S.J. : Le lendemain, je téléphone à Jean Gardes, qui me demande de monter à Paris.
Je m’entretiens également avec le commandant de Saint-Marc à Lyon ; il me déclare à son tour : « il faut noyauter le SAC, connaître son importance plus de 7 ans après la mort de De Gaulle, évaluer la possibilité de récupérer des éléments valables, anciens paras, éventuellement d’anciens OAS ».
Je décide de monter à Paris, le colonel Gardes me dit que nous sommes invités à dîner chez Pierre Debizet.
Rendez-vous pris au cercle militaire où je retrouve Jean Gardes en compagnie du colonel Buchoud que je ne connais pas. Présentation, le colonel Buchoud me demande de rester aux ordres de Gardes qui, me dit-il, a la plus grande confiance à votre égard.
Après le dîner chez Debizet, le colonel Gardes me raccompagne à mon hôtel et me répète : « il faut que vous acceptiez cette mission ».
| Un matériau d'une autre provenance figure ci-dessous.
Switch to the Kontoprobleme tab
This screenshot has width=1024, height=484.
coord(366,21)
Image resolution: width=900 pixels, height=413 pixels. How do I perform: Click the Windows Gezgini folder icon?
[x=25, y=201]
AMEF : comment s’est déroulée votre première réunion avec le SAC ?

S.J. : Pierre Debizet et Henri Mazoué réunissent les adhérents du Rhône, une centaine de personnes, après le discours de Debizet, près de la moitié partira, ceux qui restent sont jeunes, moyenne d’age 25 ans.
Visite au préfet de police, au directeur des RG. Pour faire du service d’ordre, un peu de renseignement, action civique : zéro.
Je dis à Gardes que tout cela ne vaut rien, je demande à Saint-Marc de dire à nos amis que j’étais en mission. C’est ce qu’il fera lors d’une réception chez lui à Lyon. J’informe Debizet de mon départ ; il me demandera de ne pas démissionner et de rester près de lui à Paris.
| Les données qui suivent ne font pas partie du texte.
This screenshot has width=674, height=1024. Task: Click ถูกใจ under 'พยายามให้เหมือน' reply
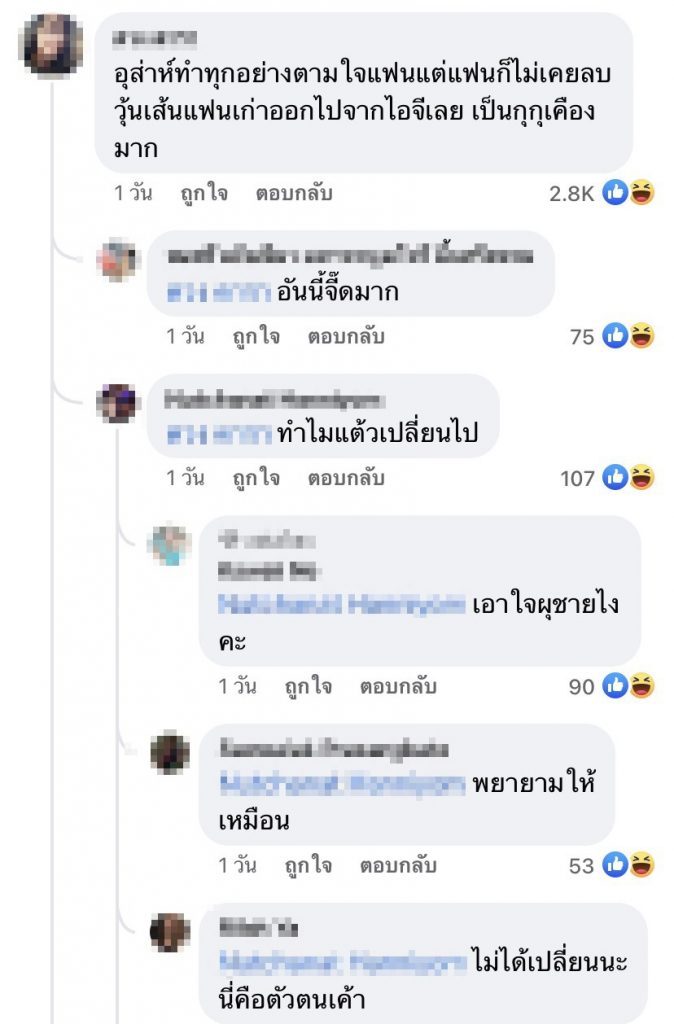(x=308, y=865)
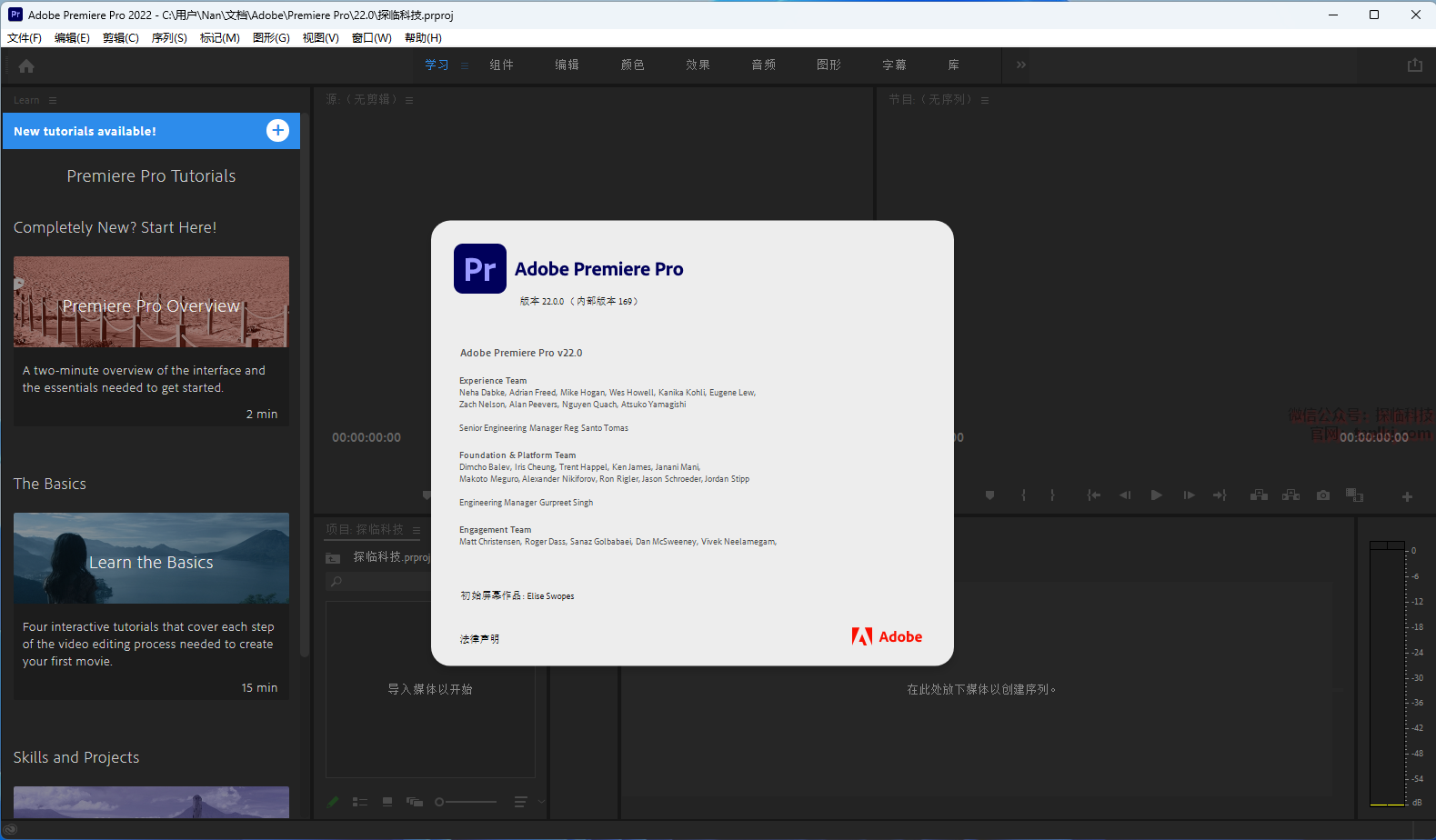Click the New tutorials available plus button
This screenshot has height=840, width=1436.
click(x=277, y=131)

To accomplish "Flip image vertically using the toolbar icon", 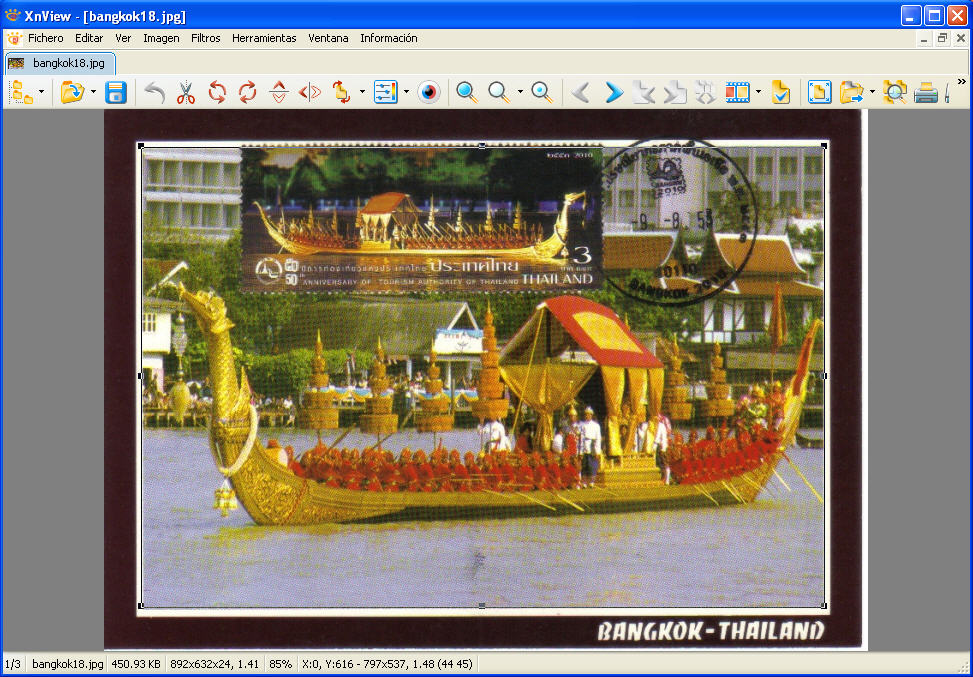I will tap(279, 93).
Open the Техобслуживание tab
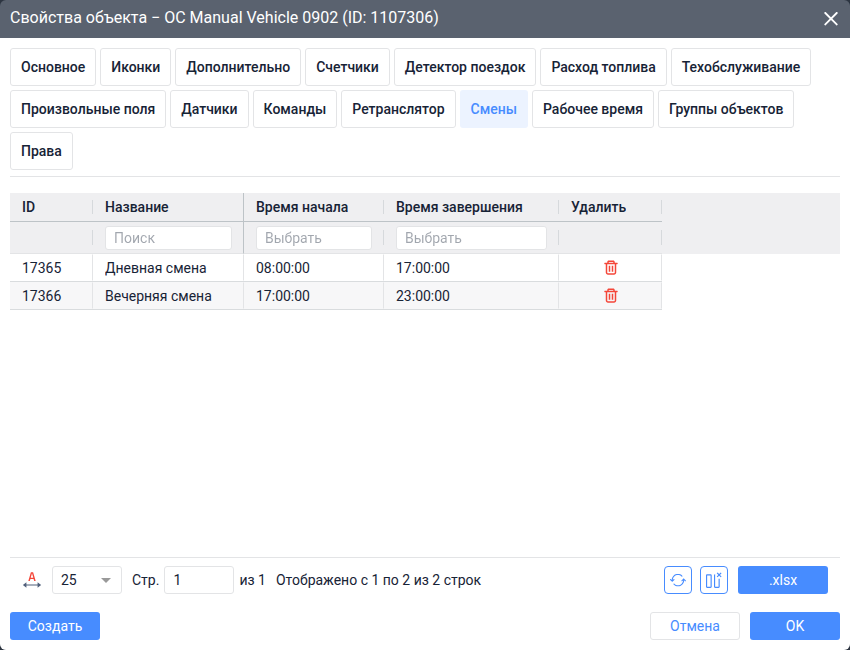Screen dimensions: 850x650 click(740, 67)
AMEF : Mais n’avez-vous pas été choqué par rapport à l’engagement du SAC contre l’OAS en 1962 ?

S.J. : Lors de l’assemblée générale du SAC en 1977. Pierre Debizet m’a demandé de venir à Paris. Il m’a présenté à Jacques Foccard à qui j’ai posé la question suivante : « Monsieur Debizet m’a affirmé pour me convaincre de rejoindre le SAC que celui-ci n’aurait jamais eu aucune action contre l’OAS, qu’en est-il ? ».
Affirmation de Foccard, qui me donne sa parole et ajoute que le combat contre l’OAS avait été organisé par messieurs Tricot et Lemarchand conformément aux ordres de De Gaulle.
Propos recueillis par la rédaction d’AMEF Info.

Notes
Jean-Claude PEREZ, rencontré le 18 décembre 2003, m’a assuré de sa sympathie pour Serge Jourdes, confirmant la relation faite par celui-ci au cours de l’entretien ci-dessus rapporté. R.Saucourt.